- Arusa Qureshi
- 5 August 2018
This article is from 2018
Unconventional exploration of womanhood and race
Classically-trained soprano Neema Bickersteth is a wholly compelling performer, despite not uttering a single word during Canadian company Volcano's multimedia performance work, Century Song. Alongside pianist Gregory Oh, and percussionist and computer effects technician Benjamin Grossman, she presents a one-woman show that fuses art forms to interrogate 100 years of the black North American female experience.
Century Song is multidimensional in its creation, with Bickersteth's wordless singing of classical songs and improvised instrumental music providing an affecting soundtrack to the visually stunning projections and tenacious choreography on show. The music and visual art used throughout is bold, supplying an ideal backdrop to the lush vocal arrangements.
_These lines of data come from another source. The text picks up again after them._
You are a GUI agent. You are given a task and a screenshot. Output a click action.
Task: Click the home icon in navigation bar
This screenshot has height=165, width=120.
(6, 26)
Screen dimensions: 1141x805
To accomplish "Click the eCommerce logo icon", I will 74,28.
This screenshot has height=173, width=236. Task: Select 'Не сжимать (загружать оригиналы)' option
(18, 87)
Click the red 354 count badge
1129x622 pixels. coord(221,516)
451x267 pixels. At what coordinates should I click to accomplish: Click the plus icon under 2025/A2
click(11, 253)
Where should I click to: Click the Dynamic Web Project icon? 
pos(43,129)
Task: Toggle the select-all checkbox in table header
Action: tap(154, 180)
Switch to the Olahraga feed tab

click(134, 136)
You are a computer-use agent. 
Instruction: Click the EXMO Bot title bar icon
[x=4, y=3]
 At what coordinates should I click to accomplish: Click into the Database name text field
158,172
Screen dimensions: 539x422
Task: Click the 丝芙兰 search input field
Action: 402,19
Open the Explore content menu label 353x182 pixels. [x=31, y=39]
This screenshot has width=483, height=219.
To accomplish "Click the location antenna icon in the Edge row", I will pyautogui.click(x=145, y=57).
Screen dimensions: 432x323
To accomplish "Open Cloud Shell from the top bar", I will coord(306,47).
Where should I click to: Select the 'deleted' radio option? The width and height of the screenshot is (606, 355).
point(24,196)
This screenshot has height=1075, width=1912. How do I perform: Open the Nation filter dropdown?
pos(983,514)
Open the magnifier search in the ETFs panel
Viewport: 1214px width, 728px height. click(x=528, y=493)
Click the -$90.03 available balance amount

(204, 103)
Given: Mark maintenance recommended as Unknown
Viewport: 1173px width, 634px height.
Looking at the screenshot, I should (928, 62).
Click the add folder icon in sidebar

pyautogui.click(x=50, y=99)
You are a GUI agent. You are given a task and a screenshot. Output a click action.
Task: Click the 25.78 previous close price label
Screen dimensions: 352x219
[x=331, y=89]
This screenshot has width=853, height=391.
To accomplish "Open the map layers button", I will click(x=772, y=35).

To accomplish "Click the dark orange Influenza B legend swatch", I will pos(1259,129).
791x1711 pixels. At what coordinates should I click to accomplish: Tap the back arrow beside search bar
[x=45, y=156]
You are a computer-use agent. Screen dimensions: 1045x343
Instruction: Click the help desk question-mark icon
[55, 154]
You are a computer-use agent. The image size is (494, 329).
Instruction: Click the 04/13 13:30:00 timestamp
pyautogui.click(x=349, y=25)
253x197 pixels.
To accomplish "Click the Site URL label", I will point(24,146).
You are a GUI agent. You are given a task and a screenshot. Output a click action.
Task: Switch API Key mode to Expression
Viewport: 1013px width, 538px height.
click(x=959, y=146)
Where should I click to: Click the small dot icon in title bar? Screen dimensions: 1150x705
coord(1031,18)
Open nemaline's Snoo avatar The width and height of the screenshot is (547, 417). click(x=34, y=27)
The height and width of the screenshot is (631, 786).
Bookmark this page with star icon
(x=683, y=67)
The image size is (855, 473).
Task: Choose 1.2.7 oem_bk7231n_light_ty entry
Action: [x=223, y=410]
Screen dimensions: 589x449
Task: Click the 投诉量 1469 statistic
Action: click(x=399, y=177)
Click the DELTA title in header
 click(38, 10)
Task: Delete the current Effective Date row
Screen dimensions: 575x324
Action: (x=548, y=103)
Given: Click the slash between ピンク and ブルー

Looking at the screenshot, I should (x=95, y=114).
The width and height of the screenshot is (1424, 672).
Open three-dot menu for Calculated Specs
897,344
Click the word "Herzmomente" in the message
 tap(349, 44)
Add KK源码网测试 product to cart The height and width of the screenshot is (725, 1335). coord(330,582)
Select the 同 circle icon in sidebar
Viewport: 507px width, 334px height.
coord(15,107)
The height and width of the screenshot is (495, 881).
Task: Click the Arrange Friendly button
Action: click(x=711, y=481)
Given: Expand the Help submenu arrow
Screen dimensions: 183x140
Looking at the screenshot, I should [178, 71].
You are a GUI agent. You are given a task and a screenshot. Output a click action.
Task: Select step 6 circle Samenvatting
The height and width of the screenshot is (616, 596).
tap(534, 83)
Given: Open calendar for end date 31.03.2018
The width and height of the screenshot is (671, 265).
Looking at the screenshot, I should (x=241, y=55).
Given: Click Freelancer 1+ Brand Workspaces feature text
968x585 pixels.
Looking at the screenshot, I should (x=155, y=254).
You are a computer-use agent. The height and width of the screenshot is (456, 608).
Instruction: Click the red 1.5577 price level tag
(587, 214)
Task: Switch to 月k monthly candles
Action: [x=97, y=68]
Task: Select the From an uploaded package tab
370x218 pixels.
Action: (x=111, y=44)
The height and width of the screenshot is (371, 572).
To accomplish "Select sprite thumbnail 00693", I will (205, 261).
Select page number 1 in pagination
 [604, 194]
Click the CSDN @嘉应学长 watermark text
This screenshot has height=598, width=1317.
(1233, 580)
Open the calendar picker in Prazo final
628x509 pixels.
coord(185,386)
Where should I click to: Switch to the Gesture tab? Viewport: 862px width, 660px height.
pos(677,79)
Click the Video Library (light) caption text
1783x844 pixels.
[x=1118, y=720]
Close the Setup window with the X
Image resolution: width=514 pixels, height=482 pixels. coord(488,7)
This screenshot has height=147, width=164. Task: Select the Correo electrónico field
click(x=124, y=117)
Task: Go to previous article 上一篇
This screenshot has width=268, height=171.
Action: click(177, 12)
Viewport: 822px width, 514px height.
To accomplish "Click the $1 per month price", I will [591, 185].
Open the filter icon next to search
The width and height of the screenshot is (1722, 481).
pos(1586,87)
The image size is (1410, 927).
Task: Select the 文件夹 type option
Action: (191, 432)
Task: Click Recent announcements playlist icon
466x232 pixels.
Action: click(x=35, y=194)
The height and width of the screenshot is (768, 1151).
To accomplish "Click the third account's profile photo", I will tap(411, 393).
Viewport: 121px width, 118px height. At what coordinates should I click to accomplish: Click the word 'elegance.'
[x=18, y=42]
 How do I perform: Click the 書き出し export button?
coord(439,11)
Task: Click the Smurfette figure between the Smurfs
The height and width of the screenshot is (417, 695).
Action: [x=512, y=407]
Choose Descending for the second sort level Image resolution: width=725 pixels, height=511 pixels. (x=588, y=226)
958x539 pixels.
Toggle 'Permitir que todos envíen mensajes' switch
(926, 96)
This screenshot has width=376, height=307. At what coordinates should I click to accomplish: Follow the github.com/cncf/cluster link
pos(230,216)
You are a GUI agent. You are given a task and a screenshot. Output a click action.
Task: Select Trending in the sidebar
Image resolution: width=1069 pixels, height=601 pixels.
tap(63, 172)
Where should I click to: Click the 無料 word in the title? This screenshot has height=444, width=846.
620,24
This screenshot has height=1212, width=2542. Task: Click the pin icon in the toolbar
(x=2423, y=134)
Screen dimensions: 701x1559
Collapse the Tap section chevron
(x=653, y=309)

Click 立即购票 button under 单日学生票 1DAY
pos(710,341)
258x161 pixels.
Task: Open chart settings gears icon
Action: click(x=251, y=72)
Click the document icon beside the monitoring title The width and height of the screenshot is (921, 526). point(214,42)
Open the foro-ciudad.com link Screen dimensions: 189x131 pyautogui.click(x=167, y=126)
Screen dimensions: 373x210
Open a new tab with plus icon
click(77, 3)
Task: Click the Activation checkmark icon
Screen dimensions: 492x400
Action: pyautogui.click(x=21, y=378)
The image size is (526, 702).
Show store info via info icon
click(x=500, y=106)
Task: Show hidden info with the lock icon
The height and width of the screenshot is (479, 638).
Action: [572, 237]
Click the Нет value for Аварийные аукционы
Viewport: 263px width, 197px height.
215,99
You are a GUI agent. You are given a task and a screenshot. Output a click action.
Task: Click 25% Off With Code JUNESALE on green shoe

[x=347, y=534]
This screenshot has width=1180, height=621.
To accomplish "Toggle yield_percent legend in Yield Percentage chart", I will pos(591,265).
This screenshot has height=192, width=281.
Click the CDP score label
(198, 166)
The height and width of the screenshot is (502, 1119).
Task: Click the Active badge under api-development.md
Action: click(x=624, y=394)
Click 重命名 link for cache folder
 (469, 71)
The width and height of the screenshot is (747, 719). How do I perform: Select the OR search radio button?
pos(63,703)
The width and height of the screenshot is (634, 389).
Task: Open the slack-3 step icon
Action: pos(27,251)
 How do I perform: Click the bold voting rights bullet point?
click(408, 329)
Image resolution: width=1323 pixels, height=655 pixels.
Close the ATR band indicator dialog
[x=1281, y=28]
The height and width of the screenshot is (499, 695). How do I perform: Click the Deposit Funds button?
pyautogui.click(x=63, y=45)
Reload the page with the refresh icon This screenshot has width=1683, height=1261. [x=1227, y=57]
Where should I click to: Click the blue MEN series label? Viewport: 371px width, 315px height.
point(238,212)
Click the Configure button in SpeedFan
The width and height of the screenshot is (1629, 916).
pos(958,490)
Beginning with Rachmaninoff's Vocalise, Century Song takes audiences on a stirring journey that includes music by Messiaen, Cage and award-winning composer Reza Jacobs. As well as classical music, there's also a comical medley of classic TV theme songs, as played by Oh and Grossman during an interlude that accompanies fettFilm's video The Hallway of Progress. In each time period and piece of music, the experimental nature of Bickersteth's melisma and the matching musique concrete creates the kind of theatre that doubles as art through the interconnectedness of its many different and equally arresting elements.
With collaborators Ross Manson (direction) and Kate Alton (choreography), Bickersteth provides an insight into the unspoken history of black women, from slavery to protest. The lack of a set storyline accentuates the theatricality of each period depicted, while placing a focus on an unconventional exploration of changing realities.
ZOO Southside, until 18 Aug (not 8, 15), 3pm, £12–£14 (£10–£12).